On the other hand, Ayya Vaikundar is an actual Historical figure and most of the preachings and activities found in Akilam and other texts about the life of Ayya Vaikundar was documented historically and detailed in critical contemporary sources externally as well. Though the prime features of Ayya Vaikundar's mission is revealed through Akilathirattu, he also teaches orally.  His oral teaching are compiled in the Books of Pathiram, Sivakanta Athikara Pathiram and Thingal Patham. Though Akilam is directly against creating any form of organised religion or belief, the teachings of Akilam and especially few books of Arul Nool forms the basis of Ayyavazhi belief. The incarnational date of Ayya Vaikundar is  celebrated as Ayya Vaikunda Avataram on the 20th of Masi as per the Tamil Calendar (3 or 4 March C.E) and is observed to this date.

Early life
In 1809, a baby born (lit. "Vishnu with a crown") to Ponnu Madan and Veyilal Amma at Poovandanthope in the Kanyakumari District (part of Travancore then). The baby boy was named Mudisoodum Perumal. Due to objections,  the name was changed to Muthukutty, since people scheduled as lower classes are objected to use the names of Gods and was required to use names which sounds prosaic by the then Travancore rulers.

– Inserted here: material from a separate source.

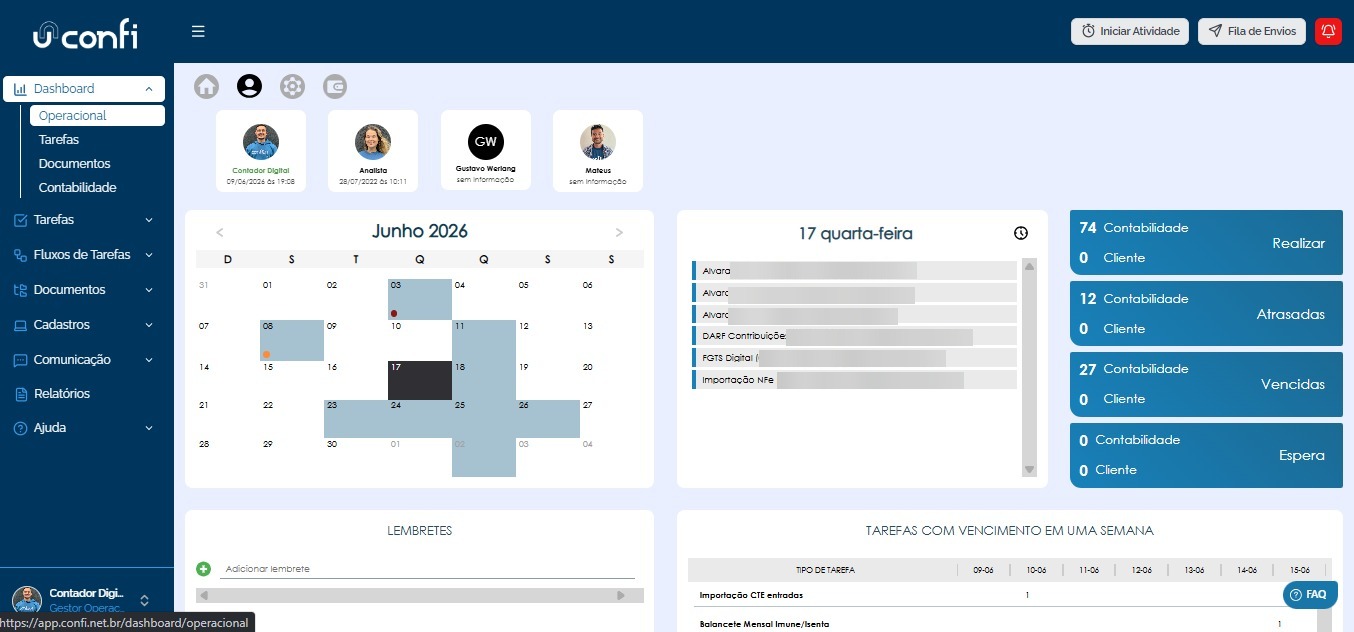Screen dimensions: 1354x632
Task: Click the Iniciar Atividade button
Action: coord(1130,31)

The religious book, Akilam of Ayyavazhi mythology mentions that the child was still-born, and then the soul of the deva Sampooranathevan was placed in the body.

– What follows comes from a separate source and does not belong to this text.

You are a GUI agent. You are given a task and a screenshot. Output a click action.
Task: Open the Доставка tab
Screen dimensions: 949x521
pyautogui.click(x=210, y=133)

Mudisoodum Perumal, a religious boy, had special interest in the worship of the Hindu god Vishnu (Narayana). The holy book Akilam mentions that he had set a pedestal for Vishnu in his house and worshipped the deity devoutly. At the age of seventeen, He married Thirumalammal from the nearby village of Puviyur, and started a family with her. However, some believe that they were not married at all, but that, she had come to live with him only to serve him during his public activities. Thirumalammal had been previously married, but left her former husband to marry Mudisoodum Perumal. According to quotes found in Akilam, they had a male child, who was sired by her first husband. He earned his living as a Palmyra palm climber and as an agricultural laborer.

In his twenty-fourth year, Mudisoodum Perumal was struck by a severe illness and suffered for a year. His mother Veyilal Amma took her sick son to the temple at Thiruchendur, during a festival. There, He went into the sea and disappeared. According to legends in the Akilathirattu Ammanai, on the third day (March 4, 1833), he appeared transforming into Ayya Vaikundar from Sampooranathevan and declared to Veyilal Amma that he was no longer her son, but the son of Narayana. Then he started walking towards Detchanam. This place became a holy place for the devotees of Ayyavazhi and they erected a temple there named Avatharappathi at Thiruchendur. This event is celebrated during the festival of Ayya vaikundar avataram, on 20th of the Tamil Month of Masi.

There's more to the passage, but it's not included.